WMXG
- Chester, South Carolina; United States;
- Broadcast area: Charlotte metropolitan area
- Frequency: 99.3 MHz (HD Radio)

Programming
- Language: English
- Format: Christian talk and teaching

Ownership
- Owner: Augusta Radio Fellowship; (Augusta Radio Fellowship Institute, Inc.);

History
- First air date: July 28, 1969
- Former call signs: WCMJ (1969–1978); WDZK (1978–1993); WBZK-FM (1993–1995); WBT-FM (1995-2025);
- Call sign meaning: Mix (previous format)

Technical information
- Licensing authority: FCC
- Facility ID: 10764
- Class: C3
- ERP: 7,700 watts
- HAAT: 182.2 meters (598 ft)
- Transmitter coordinates: 34°47′30.5″N 81°16′5.3″W﻿ / ﻿34.791806°N 81.268139°W

Links
- Public license information: Public file; LMS;
- Website: https://www.gnnradio.com

= WMXG =

WMXG (99.3 MHz) is an FM radio station licensed to Chester, South Carolina, that primarily serves the southwestern region of the Charlotte metropolitan area. The station is owned by Augusta Radio Fellowship. The format is Christian talk and teaching from the Good News Network.

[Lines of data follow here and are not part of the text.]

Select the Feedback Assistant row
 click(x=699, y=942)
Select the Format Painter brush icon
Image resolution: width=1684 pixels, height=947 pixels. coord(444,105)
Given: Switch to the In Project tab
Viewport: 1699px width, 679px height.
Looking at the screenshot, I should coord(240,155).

WMXG was first licensed, as WCMJ, on December 1, 1969. It broadcasts on 99.3 MHz with an effective radiated power (ERP) of 7,700 watts, using a tower nearly 600 ft in height above average terrain (HAAT). The transmitter is located 40 mi southwest of Charlotte, off Armenia Road in Chester. The station is also authorized to broadcast using the digital HD Radio format.

== History ==
=== Early years ===
The station first went on the air in on July 28, 1969, as WCMJ, owned by the York-Clover Broadcasting Company. From 1978 to 1993, the station used the call letters WDZK and was known on the air as "K99" playing a format that, today would be considered adult top 40.

=== WBT simulcast ===
Despite its clear-channel status that allows it to reach most of the eastern half of North America at night, WBT (AM)'s nighttime signal is spotty at best in some parts of the Charlotte metropolitan area (particularly the western portion) because it operates with a directional antenna at night to avoid interfering with KFAB in Omaha, Nebraska, which also operates on 1110 kHz. To improve its local nighttime coverage, in 1947, WBT began operating a synchronous booster transmitter, located in Shelby, however use of this booster ended in the early 1960s.

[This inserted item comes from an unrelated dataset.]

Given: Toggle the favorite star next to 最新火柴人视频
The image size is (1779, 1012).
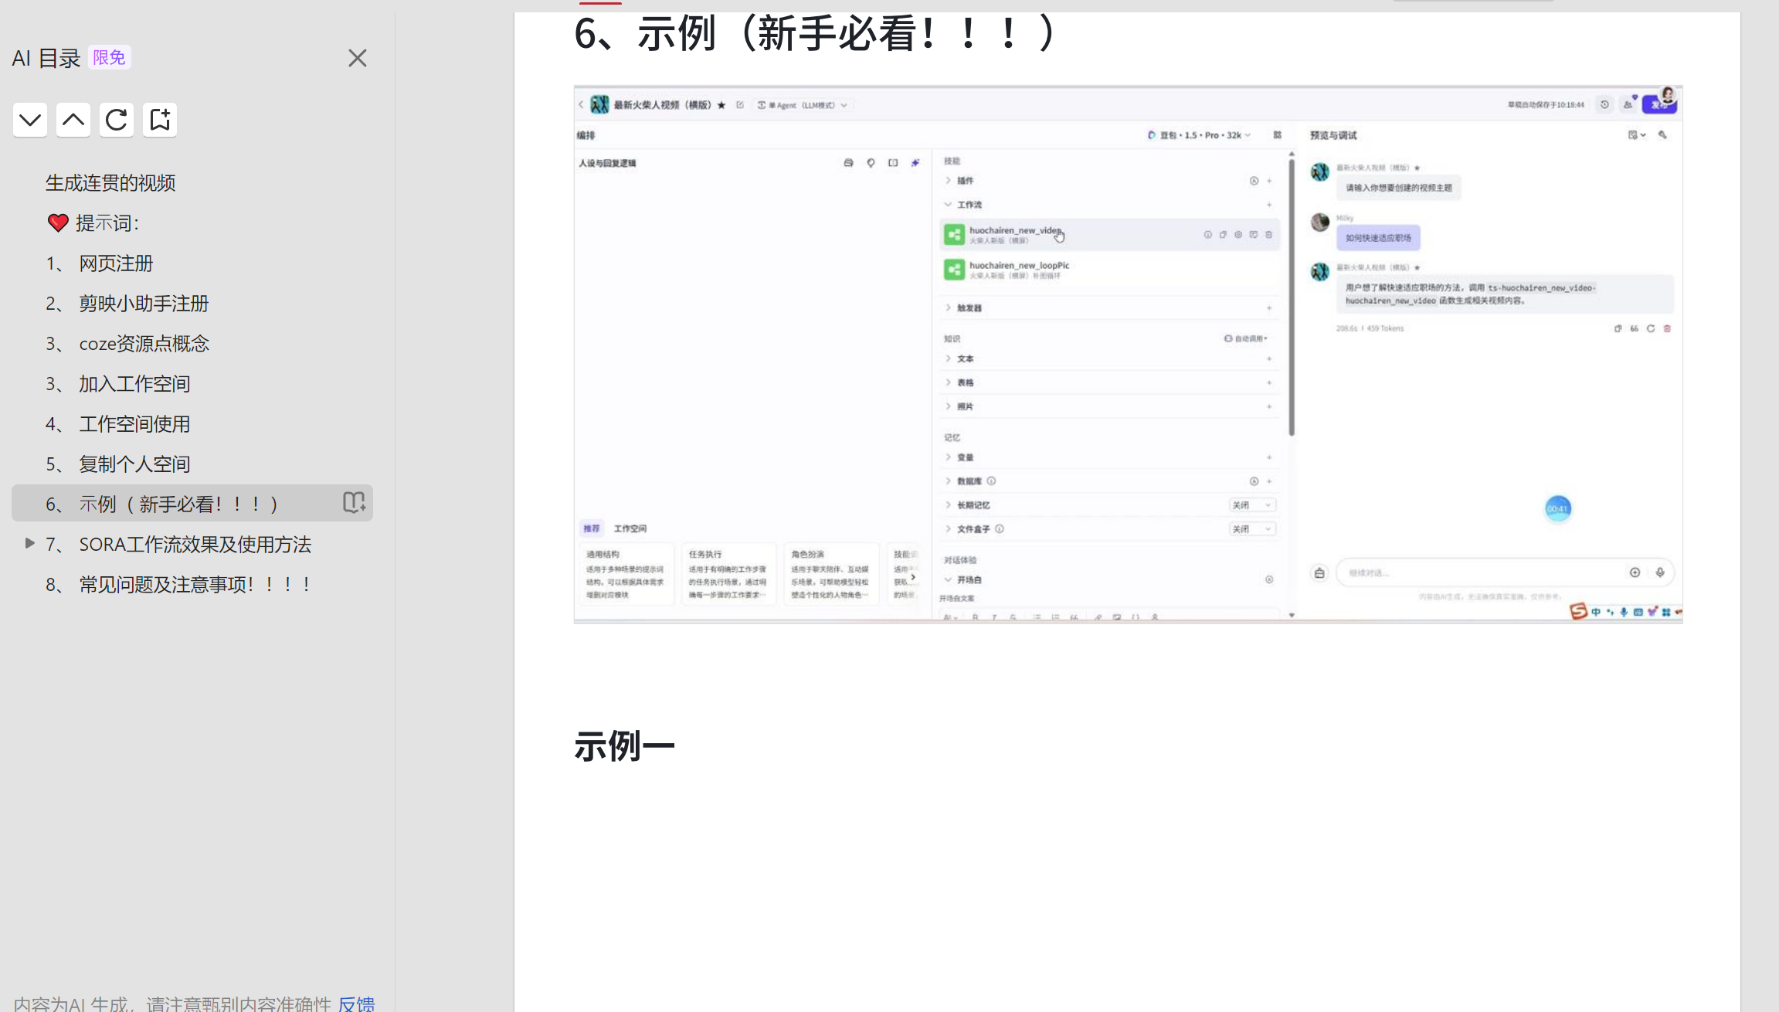Looking at the screenshot, I should tap(721, 104).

In 1995, WBT's then-owner Jefferson-Pilot bought WBZK to provide a better signal to the western part of the market at night. At this time, the call letters were changed to WBT-FM. (Note: In 1947, an FM sister station at 99.9 MHz was put on the air. That station was discontinued in the mid-1950s. The current WBT-FM, at 107.9, held the WBT-FM call letters from 1962 to 1978, and again from 1989 to 1995.)

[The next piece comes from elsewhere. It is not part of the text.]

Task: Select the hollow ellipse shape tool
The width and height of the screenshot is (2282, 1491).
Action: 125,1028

Studios were located at One Julian Price Place on West Morehead Street, just west of Uptown Charlotte, co-located with the city's CBS affiliate WBTV, which previously had common ownership.

=== Sale to Entercom ===
On July 19, 2016, Greater Media announced that it would merge with Beasley Media Group. Because Beasley already had the maximum number of stations in the Charlotte market with five FM's and two AM's, WBT-AM-FM and WLNK were spun off to a divestiture trust, eventually going to a permanent buyer. On October 18, 2016, Entercom announced that it would purchase WBT AM/FM and WLNK, plus WFNZ. Upon the completion of the Greater/Beasley merger on November 1, Entercom began operating the stations via a time brokerage agreement, which lasted until the sale was consummated on January 6, 2017.

=== Sale to Urban One ===
On November 5, 2020, Urban One agreed to a station swap with Entercom in which they would swap ownership of four stations in Philadelphia, St. Louis and Washington D.C. to Entercom in exchange for their cluster of Charlotte stations, including WBT and WBT-FM. As part of the terms of the deal, Urban One took over operations via a local marketing agreement on November 23. The swap was consummated on April 20, 2021.

===Change to Mix===
On December 11, 2025, the simulcast of WBT (AM) moved to 107.9 FM, which lasted until January 8, at which time the WBT programming continued only at the new FM location. The hot adult contemporary format "Mix" and WLNK call letters moved to 100.9 FM while 99.3 became a simulcast with new call letters WMXG.

===Christian radio===
On March 30, 2026, Urban One announced that it would sell WLNK and WMXG to the Bible Broadcasting Network and Augusta Radio Fellowship Institute respectively, which would result in the end of the hot AC format, as both owners focus on Christian formats. The sale closed on June 1, 2026, at midnight, with the final song being "Killer Queen" by 5 Seconds of Summer.